Podkreśliła, że nie jest prawdą, że problem został zauważony dopiero teraz. „W kodeksie wyborczym jest sformułowanie, że komisje wyborcze wydają wyborcy karty. W naszych wytycznych jest wprost zapisane, że wyborcy wydaje się po jednej karcie do głosowania w wyborach do Sejmu, do Senatu i w referendum. Komisje były tak szkolone, tak jest w wytycznych. Szkolenia są obowiązkowe” - zaznaczyła.
„Ponieważ skala jest bardzo duża, nie ma możliwości odwołania członków wszystkich komisji. Jeżeli jakaś z komisji, albo jej poszczególni członkowie np. nieprawidłowo wypełniają swoje obowiązki, to jednym ze sposobów postępowania jest zmiana składu takiej komisji.
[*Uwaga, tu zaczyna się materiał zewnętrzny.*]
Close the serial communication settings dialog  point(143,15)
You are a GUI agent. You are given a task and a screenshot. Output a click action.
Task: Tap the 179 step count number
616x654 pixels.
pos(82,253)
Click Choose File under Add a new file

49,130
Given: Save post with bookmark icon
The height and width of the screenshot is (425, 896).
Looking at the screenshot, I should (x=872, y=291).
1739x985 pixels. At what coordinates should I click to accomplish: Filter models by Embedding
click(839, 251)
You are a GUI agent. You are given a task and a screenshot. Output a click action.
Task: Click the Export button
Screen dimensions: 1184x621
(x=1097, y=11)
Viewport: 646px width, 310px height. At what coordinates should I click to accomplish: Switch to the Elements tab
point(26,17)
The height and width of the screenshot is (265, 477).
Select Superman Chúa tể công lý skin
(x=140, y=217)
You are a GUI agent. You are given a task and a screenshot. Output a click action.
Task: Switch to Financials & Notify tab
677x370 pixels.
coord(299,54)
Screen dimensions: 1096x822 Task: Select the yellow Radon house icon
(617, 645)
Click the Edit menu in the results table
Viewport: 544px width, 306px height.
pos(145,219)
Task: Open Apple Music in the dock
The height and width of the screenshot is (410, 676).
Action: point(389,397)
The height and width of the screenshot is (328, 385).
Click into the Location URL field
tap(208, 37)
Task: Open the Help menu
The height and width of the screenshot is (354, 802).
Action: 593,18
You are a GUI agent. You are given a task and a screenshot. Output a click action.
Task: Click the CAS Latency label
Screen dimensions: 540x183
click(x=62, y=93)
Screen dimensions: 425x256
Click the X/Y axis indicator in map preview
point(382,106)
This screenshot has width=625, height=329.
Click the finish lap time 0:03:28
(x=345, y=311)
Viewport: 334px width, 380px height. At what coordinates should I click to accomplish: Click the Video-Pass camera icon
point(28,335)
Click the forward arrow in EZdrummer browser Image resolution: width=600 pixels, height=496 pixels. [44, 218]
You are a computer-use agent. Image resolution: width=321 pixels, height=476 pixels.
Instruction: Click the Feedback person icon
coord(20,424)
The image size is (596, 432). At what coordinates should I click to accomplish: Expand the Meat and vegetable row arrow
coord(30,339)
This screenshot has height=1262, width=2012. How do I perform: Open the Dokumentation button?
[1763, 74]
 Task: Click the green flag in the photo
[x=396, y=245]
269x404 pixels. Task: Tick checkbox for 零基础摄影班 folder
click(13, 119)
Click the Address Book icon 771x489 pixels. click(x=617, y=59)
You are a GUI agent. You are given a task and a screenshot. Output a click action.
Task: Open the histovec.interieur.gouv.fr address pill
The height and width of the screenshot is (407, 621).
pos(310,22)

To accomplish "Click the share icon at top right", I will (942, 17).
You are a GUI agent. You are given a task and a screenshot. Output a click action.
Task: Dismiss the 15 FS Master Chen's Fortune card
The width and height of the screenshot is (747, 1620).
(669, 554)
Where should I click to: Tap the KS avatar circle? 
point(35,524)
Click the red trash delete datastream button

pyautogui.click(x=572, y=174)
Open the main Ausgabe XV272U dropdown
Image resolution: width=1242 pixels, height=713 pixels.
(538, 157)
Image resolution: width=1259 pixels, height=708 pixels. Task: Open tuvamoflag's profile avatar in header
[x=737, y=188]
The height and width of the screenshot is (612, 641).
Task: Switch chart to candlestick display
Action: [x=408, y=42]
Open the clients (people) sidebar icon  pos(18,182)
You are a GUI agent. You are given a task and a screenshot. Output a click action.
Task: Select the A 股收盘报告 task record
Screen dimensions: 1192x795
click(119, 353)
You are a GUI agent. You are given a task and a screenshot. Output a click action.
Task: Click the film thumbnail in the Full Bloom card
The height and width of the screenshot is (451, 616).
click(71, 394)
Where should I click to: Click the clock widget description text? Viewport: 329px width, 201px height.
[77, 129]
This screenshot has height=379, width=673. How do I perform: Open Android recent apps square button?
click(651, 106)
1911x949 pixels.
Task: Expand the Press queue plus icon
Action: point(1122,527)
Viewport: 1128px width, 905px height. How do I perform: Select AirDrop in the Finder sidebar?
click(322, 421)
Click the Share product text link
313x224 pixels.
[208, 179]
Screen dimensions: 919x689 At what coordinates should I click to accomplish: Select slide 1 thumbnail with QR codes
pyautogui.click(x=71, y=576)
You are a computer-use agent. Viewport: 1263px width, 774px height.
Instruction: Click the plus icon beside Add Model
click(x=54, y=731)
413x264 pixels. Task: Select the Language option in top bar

W tym wypadku nie ma takiej możliwości, bo skala jest bardzo duża. W związku z tym to co PKW mogła zrobić, to natychmiast przekazać informacje i one niezwłocznie zostały przekazane do wszystkich delegatur, potem do gmin i do obwodów” – podkreśliła.
»» O przebiegu wyborów parlamentarnych w Polsce czytaj też tutaj:
PKW: komisja nie może pytać, czy wydać trzecią kartę
Nawet 1 mln zł grzywny za złamanie ciszy wyborczej
Wyjaśniła też co zrobić jeśli karta wyborcza jest bez pieczątki okręgowej komisji wyborczej. „W wytycznych jest napisane, że trzeba na to zwrócić uwagę wydając kartę wyborcom. A jeśli zauważy to wyborca, czy to przy odbieraniu karty, czy później, to trzeba zgłosić to do komisji wyborczej. Bo inaczej jest to karta nieważna” - przekazała.
Wyjaśniła, że zgodnie z przepisami karty po każdych wyborach są pakowane do odpowiednich opakowań zbiorczych i przekazywane, po przyjęciu protokołu obwodowej komisji, do urzędnika wyborczego. „Jest to plombowane i protokolarnie przekazywane do archiwów państwowych, gdzie jest przechowywane przez pięć lat. Przechowywane są tam wszystkie karty, także niewykorzystane, uznane za niebyłe. To wszystko trafia do archiwów” - dodała.
Przewodniczący PKW wyjaśnił, że opakowania mogą zostać otwarte tylko w wypadku jeżeli w sądzie jest protest wyborczy, lub sprawa w prokuraturze.